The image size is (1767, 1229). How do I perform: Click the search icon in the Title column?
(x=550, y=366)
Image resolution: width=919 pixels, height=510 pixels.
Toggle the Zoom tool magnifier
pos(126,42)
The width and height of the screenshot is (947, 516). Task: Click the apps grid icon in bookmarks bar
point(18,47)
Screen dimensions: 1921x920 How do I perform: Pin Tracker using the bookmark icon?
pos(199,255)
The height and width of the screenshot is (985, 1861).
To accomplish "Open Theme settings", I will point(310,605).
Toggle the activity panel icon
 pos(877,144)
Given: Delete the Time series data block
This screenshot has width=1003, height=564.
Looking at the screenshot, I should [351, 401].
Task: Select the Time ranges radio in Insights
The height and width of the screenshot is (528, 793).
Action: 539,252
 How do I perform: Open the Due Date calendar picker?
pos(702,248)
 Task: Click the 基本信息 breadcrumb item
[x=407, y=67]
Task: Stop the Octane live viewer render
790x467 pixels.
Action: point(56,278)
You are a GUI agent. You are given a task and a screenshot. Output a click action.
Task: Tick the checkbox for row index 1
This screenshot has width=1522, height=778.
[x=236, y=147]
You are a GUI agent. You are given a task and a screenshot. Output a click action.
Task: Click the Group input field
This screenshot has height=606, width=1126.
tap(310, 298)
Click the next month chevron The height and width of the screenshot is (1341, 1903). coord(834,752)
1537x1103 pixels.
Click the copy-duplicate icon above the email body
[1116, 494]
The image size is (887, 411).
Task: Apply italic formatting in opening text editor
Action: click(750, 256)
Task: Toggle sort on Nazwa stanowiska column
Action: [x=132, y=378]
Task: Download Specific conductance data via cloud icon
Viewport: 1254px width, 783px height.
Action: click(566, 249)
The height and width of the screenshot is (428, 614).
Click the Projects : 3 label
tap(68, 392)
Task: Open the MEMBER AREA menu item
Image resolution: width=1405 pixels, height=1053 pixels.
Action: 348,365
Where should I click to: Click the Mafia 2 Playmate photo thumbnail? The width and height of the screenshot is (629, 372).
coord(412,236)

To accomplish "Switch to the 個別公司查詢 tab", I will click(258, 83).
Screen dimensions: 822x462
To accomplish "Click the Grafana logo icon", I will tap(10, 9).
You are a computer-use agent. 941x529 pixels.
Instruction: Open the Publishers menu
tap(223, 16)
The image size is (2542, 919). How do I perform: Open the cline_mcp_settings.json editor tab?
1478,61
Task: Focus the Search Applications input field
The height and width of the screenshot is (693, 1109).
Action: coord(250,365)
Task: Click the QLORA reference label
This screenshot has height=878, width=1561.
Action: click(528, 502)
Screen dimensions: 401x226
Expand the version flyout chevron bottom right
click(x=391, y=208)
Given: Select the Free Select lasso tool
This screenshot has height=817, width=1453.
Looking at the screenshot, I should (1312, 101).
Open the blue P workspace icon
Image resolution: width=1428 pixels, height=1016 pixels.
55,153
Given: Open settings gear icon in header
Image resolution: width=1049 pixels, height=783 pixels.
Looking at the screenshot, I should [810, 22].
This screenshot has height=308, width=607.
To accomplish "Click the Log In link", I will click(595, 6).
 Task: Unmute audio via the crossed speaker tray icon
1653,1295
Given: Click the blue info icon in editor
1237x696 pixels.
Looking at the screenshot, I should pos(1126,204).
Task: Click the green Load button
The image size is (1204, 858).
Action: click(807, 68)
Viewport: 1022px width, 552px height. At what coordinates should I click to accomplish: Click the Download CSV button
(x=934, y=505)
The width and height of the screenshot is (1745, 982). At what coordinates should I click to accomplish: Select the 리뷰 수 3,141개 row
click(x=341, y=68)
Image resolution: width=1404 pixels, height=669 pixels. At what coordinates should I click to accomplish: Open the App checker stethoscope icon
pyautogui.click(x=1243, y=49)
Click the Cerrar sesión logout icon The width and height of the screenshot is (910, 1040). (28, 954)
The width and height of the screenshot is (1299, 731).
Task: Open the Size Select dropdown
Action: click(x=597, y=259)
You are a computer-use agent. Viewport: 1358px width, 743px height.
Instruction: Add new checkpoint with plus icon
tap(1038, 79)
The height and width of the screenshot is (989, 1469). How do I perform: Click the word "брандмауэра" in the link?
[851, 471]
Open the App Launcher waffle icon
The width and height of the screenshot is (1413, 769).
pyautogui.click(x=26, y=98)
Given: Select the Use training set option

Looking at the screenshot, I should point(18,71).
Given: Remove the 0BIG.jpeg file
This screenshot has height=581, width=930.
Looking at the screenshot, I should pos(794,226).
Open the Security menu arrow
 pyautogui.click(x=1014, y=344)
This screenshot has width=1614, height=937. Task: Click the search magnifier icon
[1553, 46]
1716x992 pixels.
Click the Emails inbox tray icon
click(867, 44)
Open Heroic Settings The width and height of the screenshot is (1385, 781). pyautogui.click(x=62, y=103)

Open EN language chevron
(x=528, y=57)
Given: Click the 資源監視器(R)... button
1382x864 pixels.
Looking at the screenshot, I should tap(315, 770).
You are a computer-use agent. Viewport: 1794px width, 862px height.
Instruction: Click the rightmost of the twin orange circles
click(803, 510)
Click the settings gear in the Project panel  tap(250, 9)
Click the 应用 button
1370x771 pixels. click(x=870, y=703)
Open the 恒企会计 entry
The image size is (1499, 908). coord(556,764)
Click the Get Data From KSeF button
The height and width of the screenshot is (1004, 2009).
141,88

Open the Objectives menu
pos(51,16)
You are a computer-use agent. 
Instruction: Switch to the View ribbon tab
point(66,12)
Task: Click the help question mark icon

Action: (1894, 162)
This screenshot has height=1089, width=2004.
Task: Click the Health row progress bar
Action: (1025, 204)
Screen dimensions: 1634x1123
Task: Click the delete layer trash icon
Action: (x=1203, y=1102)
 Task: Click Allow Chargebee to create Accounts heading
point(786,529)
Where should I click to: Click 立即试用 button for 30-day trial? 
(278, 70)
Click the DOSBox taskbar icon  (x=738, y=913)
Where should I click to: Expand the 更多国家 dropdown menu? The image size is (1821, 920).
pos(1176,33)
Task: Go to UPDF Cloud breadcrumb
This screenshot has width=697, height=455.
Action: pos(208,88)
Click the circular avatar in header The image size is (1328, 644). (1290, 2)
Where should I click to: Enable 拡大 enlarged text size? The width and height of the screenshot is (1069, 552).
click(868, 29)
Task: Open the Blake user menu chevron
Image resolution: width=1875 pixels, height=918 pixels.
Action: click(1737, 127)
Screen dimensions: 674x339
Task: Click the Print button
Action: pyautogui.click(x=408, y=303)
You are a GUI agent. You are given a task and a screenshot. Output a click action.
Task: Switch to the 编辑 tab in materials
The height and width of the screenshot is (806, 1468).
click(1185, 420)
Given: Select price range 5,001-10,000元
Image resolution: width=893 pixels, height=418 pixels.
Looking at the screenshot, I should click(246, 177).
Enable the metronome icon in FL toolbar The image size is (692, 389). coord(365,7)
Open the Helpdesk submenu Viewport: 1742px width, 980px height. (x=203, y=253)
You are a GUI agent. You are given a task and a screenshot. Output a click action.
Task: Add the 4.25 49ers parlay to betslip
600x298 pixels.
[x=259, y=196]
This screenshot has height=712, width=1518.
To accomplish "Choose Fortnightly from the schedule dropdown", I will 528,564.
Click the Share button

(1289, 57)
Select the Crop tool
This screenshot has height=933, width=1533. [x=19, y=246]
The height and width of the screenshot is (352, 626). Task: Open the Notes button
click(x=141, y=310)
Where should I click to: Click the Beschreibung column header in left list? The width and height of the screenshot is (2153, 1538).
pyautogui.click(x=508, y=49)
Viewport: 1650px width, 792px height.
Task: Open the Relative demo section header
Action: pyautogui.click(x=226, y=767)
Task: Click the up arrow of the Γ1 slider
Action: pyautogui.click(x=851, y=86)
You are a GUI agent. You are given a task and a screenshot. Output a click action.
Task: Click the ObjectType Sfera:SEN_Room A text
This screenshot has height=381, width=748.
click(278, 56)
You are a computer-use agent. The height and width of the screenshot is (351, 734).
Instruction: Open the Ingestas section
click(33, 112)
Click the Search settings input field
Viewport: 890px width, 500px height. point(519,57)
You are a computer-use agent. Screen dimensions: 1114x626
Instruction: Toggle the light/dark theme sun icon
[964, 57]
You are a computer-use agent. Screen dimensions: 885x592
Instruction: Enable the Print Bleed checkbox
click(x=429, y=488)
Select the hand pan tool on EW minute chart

■ Task prompt: There is a line with "You are a computer-use agent. The" and a line with "You are a computer-use agent. Screen dimensions: 885x592" above. Copy exactly those two lines and all lines between them, with nothing else.

■ Your response:
You are a computer-use agent. The height and width of the screenshot is (351, 734).
Instruction: Open the Ingestas section
click(33, 112)
Click the Search settings input field
Viewport: 890px width, 500px height. point(519,57)
You are a computer-use agent. Screen dimensions: 1114x626
Instruction: Toggle the light/dark theme sun icon
[964, 57]
You are a computer-use agent. Screen dimensions: 885x592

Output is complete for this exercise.